RA 9009 and Section 450 of the Local Government Code
- RA 9009 amended Section 450 of Republic Act No. 7160 (Local Government Code of 1991) to increase the income requirement for city creation from P20 million to P100 million.
- RA 9009’s amendment took effect on 30 June 2001.
- Section 450, as amended by RA 9009, does not contain any exemption from the P100 million income requirement.
- The Cityhood Laws at issue were enacted after the effectivity of RA 9009 and explicitly exempted the respondent municipalities from the increased income requirement.
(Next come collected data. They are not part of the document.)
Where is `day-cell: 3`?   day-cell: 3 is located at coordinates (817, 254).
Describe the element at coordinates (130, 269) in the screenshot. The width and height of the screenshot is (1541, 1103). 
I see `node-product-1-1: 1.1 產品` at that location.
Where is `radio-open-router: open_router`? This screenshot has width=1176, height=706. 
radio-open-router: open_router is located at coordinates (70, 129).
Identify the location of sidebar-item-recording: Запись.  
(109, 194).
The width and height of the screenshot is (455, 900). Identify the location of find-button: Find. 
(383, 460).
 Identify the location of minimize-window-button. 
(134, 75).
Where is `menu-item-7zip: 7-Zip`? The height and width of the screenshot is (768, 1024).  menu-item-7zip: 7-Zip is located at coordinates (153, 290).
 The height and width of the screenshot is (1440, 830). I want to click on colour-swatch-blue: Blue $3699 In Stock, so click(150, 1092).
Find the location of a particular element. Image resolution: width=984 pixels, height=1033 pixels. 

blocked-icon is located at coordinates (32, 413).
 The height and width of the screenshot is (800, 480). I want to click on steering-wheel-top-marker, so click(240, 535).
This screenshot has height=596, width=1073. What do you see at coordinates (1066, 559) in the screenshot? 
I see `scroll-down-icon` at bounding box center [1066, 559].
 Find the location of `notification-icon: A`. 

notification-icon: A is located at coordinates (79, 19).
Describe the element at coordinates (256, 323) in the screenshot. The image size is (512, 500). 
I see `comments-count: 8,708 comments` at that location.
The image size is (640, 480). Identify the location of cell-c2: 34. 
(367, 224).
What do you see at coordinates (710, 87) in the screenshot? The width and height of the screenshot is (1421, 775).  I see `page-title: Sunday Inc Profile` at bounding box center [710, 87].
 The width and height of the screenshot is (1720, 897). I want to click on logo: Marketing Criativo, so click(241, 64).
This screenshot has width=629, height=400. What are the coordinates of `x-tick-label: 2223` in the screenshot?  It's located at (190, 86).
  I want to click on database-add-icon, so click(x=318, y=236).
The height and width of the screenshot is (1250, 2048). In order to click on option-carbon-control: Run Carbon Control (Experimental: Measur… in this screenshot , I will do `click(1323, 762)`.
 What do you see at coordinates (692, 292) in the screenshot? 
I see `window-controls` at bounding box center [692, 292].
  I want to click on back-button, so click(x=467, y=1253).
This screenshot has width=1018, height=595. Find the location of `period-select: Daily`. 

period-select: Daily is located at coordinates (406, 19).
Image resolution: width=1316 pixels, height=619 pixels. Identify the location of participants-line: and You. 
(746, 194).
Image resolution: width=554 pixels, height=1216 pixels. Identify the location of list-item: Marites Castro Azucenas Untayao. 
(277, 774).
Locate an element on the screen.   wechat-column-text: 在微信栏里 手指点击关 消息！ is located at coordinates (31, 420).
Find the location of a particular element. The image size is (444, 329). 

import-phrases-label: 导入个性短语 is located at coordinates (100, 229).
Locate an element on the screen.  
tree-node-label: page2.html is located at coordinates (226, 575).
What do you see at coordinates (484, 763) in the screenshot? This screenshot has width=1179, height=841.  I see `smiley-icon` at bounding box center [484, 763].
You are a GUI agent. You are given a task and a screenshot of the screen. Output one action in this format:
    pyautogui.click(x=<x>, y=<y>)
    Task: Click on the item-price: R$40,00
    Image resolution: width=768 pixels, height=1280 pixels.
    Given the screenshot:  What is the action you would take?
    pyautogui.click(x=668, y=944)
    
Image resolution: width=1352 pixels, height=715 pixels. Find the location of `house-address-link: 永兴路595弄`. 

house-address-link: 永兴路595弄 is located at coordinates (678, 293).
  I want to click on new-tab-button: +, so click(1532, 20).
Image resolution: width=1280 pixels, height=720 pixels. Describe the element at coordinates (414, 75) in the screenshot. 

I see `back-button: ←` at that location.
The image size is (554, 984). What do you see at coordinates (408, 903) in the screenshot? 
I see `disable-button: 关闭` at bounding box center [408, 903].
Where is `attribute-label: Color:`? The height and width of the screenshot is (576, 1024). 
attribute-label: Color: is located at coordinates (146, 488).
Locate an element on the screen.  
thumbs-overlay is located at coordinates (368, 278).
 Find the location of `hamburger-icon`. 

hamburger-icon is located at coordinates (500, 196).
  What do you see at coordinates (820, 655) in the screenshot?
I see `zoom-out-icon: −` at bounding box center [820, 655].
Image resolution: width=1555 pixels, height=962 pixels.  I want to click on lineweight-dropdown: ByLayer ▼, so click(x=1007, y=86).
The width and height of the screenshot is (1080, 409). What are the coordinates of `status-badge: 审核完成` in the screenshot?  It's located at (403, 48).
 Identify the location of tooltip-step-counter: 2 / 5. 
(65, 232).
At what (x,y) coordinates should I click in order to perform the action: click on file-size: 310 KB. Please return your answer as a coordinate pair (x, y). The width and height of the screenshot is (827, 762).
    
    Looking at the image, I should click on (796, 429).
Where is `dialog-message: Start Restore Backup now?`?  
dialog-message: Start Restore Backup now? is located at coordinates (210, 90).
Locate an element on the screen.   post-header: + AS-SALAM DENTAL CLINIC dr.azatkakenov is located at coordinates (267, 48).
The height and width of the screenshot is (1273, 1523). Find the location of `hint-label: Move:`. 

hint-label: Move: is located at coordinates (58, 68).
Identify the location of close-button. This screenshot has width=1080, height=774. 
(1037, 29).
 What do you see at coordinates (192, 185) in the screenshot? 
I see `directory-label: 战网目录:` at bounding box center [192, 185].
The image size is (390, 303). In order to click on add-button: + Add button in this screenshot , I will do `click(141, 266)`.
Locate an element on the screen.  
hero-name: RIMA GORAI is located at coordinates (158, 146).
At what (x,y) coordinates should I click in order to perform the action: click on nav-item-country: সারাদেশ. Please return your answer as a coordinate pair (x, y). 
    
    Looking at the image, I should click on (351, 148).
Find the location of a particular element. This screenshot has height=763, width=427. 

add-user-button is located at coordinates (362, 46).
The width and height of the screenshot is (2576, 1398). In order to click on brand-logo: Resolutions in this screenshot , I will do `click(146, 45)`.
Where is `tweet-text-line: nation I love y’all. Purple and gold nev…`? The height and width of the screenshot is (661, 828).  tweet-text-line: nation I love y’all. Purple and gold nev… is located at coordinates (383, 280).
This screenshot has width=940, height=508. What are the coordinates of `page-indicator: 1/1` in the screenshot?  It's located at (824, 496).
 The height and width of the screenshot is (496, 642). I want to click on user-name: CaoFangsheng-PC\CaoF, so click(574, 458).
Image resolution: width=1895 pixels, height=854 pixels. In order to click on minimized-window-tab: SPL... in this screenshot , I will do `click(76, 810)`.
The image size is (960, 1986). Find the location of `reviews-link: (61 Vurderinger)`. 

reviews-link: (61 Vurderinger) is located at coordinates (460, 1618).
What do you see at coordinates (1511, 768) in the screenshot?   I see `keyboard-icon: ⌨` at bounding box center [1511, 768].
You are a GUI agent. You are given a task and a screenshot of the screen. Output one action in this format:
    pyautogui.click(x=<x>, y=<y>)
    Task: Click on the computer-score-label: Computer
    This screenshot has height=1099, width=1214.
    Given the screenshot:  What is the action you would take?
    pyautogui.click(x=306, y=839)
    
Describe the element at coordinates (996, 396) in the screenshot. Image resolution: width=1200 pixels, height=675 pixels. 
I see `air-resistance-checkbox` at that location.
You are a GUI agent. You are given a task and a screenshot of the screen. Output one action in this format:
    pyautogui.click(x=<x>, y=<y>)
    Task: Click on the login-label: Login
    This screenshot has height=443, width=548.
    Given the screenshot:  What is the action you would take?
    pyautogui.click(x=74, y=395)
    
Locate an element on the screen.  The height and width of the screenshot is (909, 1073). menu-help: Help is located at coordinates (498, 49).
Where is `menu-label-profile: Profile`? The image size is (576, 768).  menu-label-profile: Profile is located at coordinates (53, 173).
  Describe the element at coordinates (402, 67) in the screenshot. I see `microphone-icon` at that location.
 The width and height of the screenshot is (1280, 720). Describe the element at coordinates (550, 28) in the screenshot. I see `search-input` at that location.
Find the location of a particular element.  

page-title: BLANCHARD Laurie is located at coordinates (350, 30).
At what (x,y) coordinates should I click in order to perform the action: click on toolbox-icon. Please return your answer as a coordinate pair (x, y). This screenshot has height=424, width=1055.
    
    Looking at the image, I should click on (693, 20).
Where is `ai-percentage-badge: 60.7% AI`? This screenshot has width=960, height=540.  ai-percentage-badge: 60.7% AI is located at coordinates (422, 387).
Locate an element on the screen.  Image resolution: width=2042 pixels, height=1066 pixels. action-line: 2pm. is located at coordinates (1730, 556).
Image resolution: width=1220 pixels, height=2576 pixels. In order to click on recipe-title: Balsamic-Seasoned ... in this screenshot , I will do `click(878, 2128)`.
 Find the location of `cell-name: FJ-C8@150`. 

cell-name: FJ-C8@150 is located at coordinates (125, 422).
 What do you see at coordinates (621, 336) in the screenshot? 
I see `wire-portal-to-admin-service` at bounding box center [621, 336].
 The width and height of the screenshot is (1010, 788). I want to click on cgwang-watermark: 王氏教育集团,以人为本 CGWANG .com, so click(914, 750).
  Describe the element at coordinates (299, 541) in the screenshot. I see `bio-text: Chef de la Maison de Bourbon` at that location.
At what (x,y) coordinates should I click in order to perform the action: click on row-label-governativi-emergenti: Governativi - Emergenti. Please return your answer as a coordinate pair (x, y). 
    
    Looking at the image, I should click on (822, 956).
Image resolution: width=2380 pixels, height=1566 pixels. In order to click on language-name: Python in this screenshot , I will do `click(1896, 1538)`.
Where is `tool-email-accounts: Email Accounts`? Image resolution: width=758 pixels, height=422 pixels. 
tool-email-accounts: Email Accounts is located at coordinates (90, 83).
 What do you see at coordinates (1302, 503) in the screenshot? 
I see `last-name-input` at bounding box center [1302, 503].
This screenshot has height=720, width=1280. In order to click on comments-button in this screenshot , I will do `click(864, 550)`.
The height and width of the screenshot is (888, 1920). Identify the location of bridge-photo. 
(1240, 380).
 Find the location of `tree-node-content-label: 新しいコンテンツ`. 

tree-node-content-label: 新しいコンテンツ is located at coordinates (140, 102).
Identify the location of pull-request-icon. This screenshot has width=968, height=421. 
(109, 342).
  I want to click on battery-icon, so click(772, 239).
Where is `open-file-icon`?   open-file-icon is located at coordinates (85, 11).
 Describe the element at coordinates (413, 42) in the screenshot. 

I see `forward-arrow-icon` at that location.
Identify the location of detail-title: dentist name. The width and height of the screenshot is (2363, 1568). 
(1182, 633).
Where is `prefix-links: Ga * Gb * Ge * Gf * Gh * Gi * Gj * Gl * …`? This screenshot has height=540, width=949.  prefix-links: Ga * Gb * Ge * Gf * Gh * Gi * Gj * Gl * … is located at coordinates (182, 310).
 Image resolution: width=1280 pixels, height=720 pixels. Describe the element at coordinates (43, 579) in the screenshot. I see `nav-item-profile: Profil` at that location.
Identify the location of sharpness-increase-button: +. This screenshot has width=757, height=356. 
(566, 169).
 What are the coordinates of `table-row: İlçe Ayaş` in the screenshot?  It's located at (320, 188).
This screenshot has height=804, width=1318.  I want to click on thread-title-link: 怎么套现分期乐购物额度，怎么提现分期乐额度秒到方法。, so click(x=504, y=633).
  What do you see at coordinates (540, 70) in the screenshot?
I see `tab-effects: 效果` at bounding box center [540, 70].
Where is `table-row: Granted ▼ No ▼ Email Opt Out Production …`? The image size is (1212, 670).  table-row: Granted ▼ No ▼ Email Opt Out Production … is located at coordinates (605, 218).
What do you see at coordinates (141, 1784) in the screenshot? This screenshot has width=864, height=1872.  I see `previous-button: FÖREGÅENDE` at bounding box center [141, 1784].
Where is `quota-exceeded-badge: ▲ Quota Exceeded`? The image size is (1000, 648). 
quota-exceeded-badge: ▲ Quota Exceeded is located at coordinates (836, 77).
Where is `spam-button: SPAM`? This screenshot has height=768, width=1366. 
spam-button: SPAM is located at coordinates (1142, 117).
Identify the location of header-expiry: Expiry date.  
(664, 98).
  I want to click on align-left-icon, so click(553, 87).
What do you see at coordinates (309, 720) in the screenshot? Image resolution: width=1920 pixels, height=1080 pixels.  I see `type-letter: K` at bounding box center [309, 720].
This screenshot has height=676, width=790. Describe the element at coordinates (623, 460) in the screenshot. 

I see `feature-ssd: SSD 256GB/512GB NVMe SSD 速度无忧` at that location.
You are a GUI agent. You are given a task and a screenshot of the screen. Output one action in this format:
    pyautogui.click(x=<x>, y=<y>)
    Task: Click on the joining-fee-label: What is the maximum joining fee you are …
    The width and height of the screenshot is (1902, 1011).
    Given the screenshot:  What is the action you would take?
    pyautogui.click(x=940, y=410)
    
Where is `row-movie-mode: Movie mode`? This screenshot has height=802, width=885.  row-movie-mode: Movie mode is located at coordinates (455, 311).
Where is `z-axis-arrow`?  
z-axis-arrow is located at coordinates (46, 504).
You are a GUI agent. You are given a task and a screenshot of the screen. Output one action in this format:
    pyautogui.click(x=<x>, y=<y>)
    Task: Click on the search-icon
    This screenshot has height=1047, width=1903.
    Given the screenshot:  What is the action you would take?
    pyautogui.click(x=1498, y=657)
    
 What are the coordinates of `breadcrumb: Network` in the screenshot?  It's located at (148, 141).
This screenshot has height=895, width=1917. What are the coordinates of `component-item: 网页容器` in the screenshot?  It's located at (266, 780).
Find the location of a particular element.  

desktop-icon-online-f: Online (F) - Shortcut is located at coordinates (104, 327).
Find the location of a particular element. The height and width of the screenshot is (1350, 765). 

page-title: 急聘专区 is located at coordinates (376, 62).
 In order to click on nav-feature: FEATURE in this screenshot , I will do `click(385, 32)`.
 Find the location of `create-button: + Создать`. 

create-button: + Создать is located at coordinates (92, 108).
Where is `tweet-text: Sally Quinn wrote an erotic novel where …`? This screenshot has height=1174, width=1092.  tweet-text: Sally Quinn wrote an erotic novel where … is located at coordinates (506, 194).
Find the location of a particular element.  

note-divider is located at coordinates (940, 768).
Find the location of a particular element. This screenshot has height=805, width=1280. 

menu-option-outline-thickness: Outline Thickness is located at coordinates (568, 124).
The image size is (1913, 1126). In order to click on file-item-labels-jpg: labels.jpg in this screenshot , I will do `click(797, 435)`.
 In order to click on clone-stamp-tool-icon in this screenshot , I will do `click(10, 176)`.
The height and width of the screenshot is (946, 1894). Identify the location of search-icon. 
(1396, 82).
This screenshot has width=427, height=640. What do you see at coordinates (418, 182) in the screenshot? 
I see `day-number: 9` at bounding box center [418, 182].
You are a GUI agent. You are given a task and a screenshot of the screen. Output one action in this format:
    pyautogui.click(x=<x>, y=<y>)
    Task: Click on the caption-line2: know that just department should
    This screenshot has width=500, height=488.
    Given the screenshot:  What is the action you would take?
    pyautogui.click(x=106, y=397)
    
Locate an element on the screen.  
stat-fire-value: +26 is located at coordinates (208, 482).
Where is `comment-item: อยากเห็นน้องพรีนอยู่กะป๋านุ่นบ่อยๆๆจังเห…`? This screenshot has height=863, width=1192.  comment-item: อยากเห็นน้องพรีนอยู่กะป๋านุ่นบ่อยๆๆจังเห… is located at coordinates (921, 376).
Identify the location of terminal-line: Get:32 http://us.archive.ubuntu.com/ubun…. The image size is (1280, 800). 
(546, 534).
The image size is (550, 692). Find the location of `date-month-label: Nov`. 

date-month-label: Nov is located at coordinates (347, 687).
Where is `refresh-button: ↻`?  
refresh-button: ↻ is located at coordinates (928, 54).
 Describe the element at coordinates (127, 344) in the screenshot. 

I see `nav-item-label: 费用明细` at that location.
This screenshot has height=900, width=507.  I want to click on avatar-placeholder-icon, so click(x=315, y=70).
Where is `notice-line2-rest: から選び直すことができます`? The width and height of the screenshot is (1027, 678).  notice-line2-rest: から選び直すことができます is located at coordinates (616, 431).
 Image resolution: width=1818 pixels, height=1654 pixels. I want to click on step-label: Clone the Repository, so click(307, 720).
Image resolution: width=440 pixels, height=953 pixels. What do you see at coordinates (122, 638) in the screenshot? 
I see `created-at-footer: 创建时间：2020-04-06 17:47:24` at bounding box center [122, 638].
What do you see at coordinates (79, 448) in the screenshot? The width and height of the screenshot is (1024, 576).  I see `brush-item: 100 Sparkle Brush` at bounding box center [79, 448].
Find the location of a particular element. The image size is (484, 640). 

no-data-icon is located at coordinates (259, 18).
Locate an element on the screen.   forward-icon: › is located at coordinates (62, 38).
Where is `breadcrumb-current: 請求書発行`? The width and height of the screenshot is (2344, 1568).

- The majority’s legal characterization:
- RA 9009 expressly amended Section 450 and is not a law different from the Local Government Code; it embodies the new and prevailing Section 450.
- Because RA 9009 contains no exemption, Congress did not grant exemptions to municipalities whose cityhood bills were pending, and the Cityhood Laws’ exemptions thus contravene Section 10, Article X.
Majority Holding on Violation of Section 10, Article X
- The Cityhood Laws are unconstitutional for violating Section 10, Article X because they provided exemptions from the income criterion outside of the Local Government Code.
- To be valid, any exemption must be written in the Local Government Code itself and not in other laws such as the Cityhood Laws.
- Congress exceeded and abused its law-making power by enacting Cityhood Laws that granted exemptions contrary to the express language of the Constitution.
- Relief granted by the majority:
- The motions for reconsideration of the 21 December 2009 Decision were granted.
- The 18 November 2008 Decision was reinstated, declaring UNCONSTITUTIONAL Republic Act Nos. 9389, 9390, 9391, 9392, 9393, 9394, 9398, 9404, 9405, 9407, 9408, 9409, 9434, 9435, 9436, and 9491.
- The Court noted petitioners’ motion to annul the Decision of 21 December 2009.
Operative Fact Doctrine — Nature and Application
- The operative fact doctrine as stated in the Resolution:
- An unconstitutional law is void and generally produces no legal effect.
- The operative fact doctrine is an equitable exception: while the law remains unconstitutional, effects produced by the law prior to judicial declaration of nullity may be left undisturbed as a matter of equity and fair play.